_Texto de estudio_
La vía chilena al socialismo
El gobierno de Allende, apoyado por la Unidad Popular (un conglomerado de partidos de izquierda), comenzó el 3 de noviembre de 1970 y se destacó tanto por el intento de establecer un camino alternativo hacia una sociedad socialista –la “vía chilena al socialismo”–, como por proyectos como la nacionalización del cobre, la polarización política en medio de la Guerra Fría y una grave crisis económica y financiera.
El programa de gobierno de la Unidad Popular contempló cinco tareas fundamentales para llevar a cabo la transición de Chile al socialismo: impulsar un nuevo orden institucional, que estableciera un verdadero Estado democrático; establecer una nueva economía, sustentada en la propiedad social de los medios de producción y en la profundización de la reforma agraria iniciada en el periodo precedente; implementar un ambicioso conjunto de medidas de avance social en los ámbitos salarial, de la seguridad social, de la salud y de la vivienda; incorporar al pueblo a los ámbitos de la cultura y de la educación; afirmar la plena autonomía política y económica del país frente al resto del mundo, con un sentido latinoamericanista y antiimperialista.
Entre los ministros que colaboraron con Allende cabe destacar a José Tohá, Carlos Briones, Pedro Vuskovic, Orlando Letelier, Orlando Millas, Clodomiro Almeyda, Américo Zorrilla Rojas, Mario Astorga y el general Carlos Prats.
Su gobierno, que alcanzaría a durar mil días, terminó abruptamente mediante un sangriento golpe de Estado, tres años antes del fin su mandato constitucional.
En efecto, el martes 11 de septiembre de 1973, liderados por el general Augusto Pinochet Ugarte, se rebelaron los generales de las Fuerzas Armadas y Carabineros y tomaron el poder a sangre y fuego.
Los sediciosos atacaron el Palacio de La Moneda con aviones y tanques. Aunque valiente, hubo muy poca resistencia. No existían los armamentos rusos en manos del pueblo, los arsenales clandestinos, los guerrilleros cubanos ni los soldados soviéticos en Chile, como tanto se había dicho desde la oposición derechista.
Con implacable eficacia, los generales golpistas terminaron en menos de 24 horas con un siglo de trayectoria democrática e iniciaron un régimen de terror que habría de cambiar para siempre la fisonomía de Chile y de los chilenos.

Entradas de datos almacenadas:

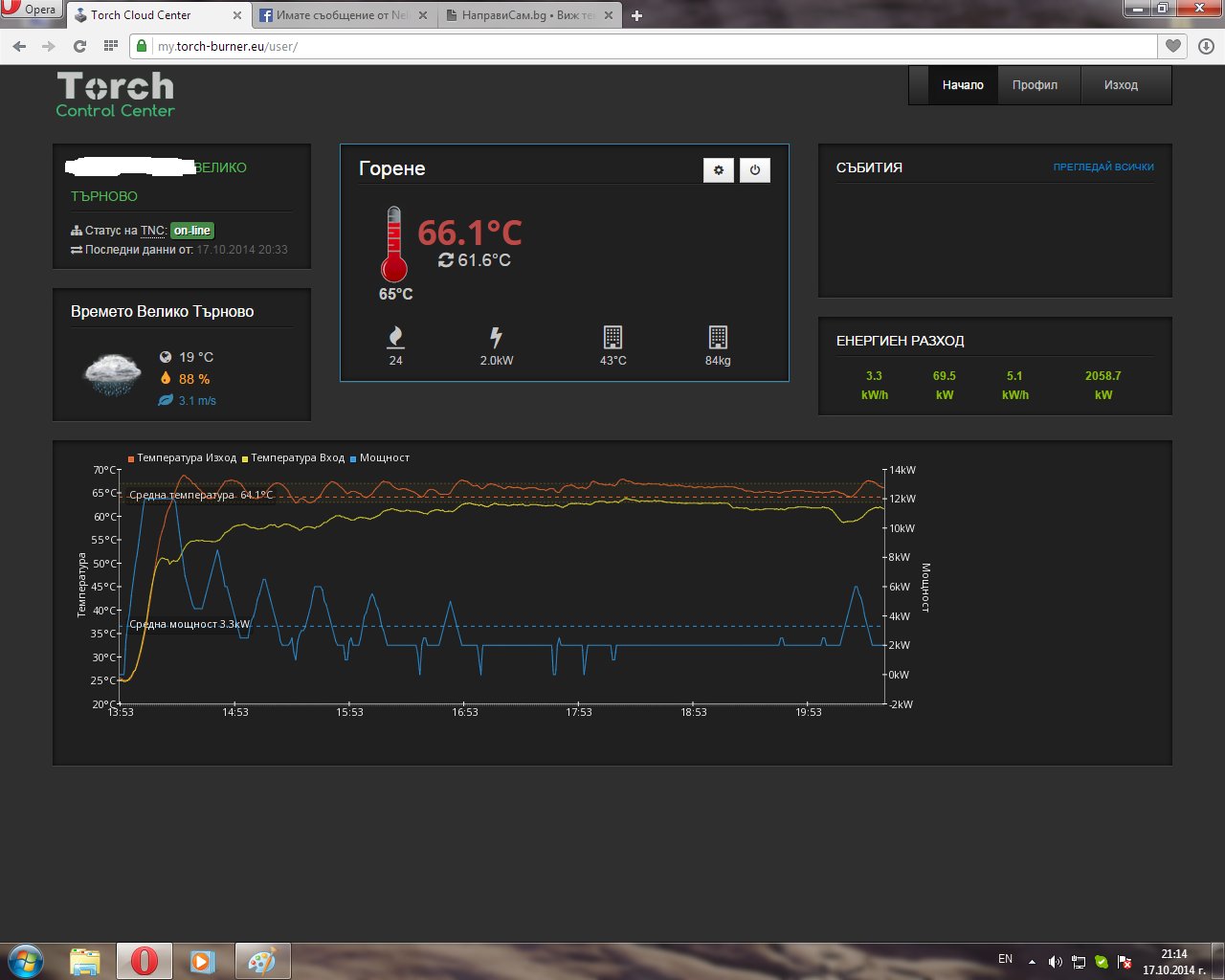This screenshot has height=980, width=1225.
Task: Click the lightning power icon above 2.0kW
Action: tap(496, 337)
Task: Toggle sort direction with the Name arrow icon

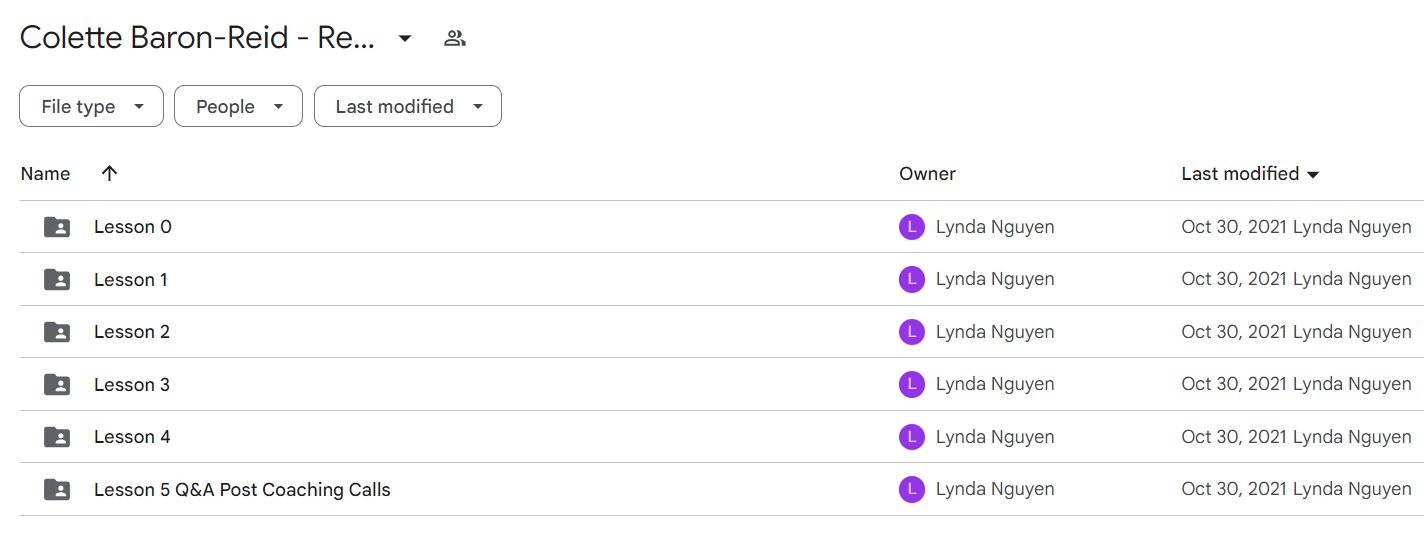Action: coord(110,173)
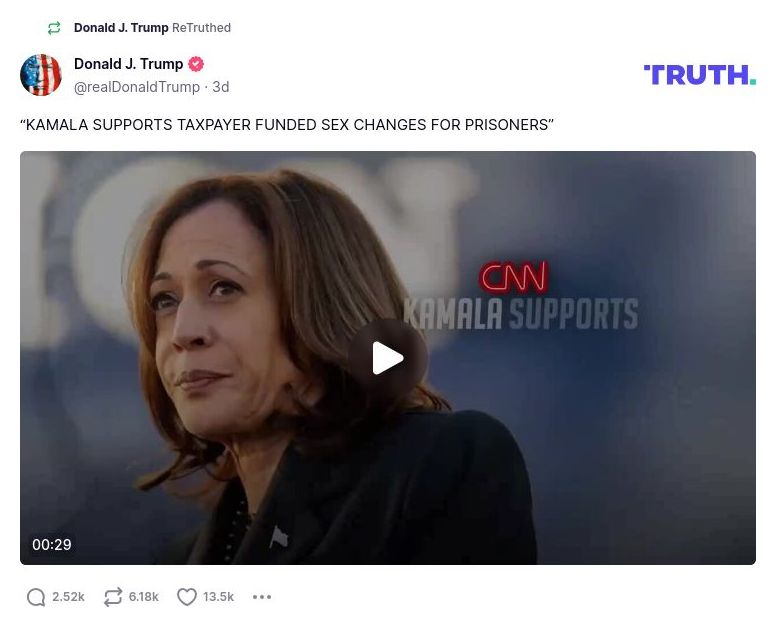The image size is (777, 627).
Task: Click the Donald J. Trump author name
Action: 128,64
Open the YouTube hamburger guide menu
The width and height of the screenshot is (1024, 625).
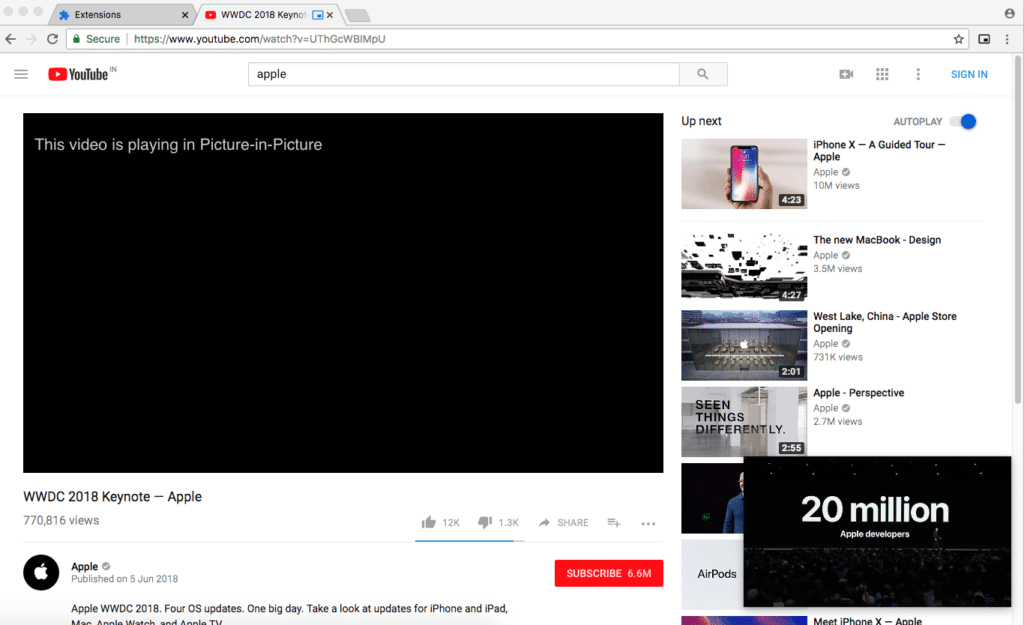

_Tarea asignada 1_
Repite al pie de la letra el pasaje del texto sobre la vía chilena al socialismo que empieza en "Los sediciosos atacaron" y termina en "la oposición derechista.".
_Tarea asignada 2_
Responde según el texto sobre la vía chilena al socialismo:
(a) ¿En qué fecha comenzó el gobierno de Allende?
(b) ¿Cuántas tareas fundamentales contempló el programa de gobierno de la Unidad Popular?
(c) ¿Qué general lideró a los generales que se rebelaron el 11 de septiembre de 1973?

_Respuesta escrita 1_
Los sediciosos atacaron el Palacio de La Moneda con aviones y tanques. Aunque valiente, hubo muy poca resistencia. No existían los armamentos rusos en manos del pueblo, los arsenales clandestinos, los guerrilleros cubanos ni los soldados soviéticos en Chile, como tanto se había dicho desde la oposición derechista.

_Respuesta escrita 2_
(a) El 3 de noviembre de 1970.
(b) Cinco.
(c) El general Augusto Pinochet Ugarte.